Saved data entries
<<<<

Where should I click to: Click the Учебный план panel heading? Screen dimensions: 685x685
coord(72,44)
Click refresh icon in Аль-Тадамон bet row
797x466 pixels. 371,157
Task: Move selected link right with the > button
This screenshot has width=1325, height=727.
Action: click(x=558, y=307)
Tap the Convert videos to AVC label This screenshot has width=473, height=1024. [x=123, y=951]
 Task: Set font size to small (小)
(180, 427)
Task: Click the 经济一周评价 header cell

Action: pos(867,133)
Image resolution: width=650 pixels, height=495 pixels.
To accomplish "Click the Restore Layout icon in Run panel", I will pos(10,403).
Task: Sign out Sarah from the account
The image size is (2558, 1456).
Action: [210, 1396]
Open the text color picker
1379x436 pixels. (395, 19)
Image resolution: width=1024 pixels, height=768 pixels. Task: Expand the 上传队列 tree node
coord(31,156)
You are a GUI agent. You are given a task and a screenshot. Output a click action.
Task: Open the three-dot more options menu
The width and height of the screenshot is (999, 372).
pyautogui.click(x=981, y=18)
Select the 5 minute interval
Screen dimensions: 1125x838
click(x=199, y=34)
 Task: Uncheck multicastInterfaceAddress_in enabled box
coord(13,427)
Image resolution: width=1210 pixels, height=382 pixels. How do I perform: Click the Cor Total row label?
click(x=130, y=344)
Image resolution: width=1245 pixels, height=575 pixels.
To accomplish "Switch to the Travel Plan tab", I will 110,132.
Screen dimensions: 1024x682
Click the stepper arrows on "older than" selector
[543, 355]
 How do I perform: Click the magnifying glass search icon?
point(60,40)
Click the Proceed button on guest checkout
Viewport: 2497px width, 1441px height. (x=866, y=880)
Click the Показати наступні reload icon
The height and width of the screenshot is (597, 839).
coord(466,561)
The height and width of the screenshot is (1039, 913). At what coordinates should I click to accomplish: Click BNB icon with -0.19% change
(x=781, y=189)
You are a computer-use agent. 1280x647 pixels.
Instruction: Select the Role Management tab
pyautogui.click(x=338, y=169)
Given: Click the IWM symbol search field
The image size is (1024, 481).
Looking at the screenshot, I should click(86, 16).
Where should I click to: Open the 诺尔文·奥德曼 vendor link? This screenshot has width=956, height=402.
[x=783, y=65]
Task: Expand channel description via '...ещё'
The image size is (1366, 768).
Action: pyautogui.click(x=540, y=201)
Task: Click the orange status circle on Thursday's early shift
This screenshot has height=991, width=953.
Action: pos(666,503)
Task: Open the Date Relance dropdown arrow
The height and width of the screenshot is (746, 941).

>>>>

Count how many lines in the data above hold "agent", and give that number by itself.

[SOLUTION TO THIS PROBLEM]
2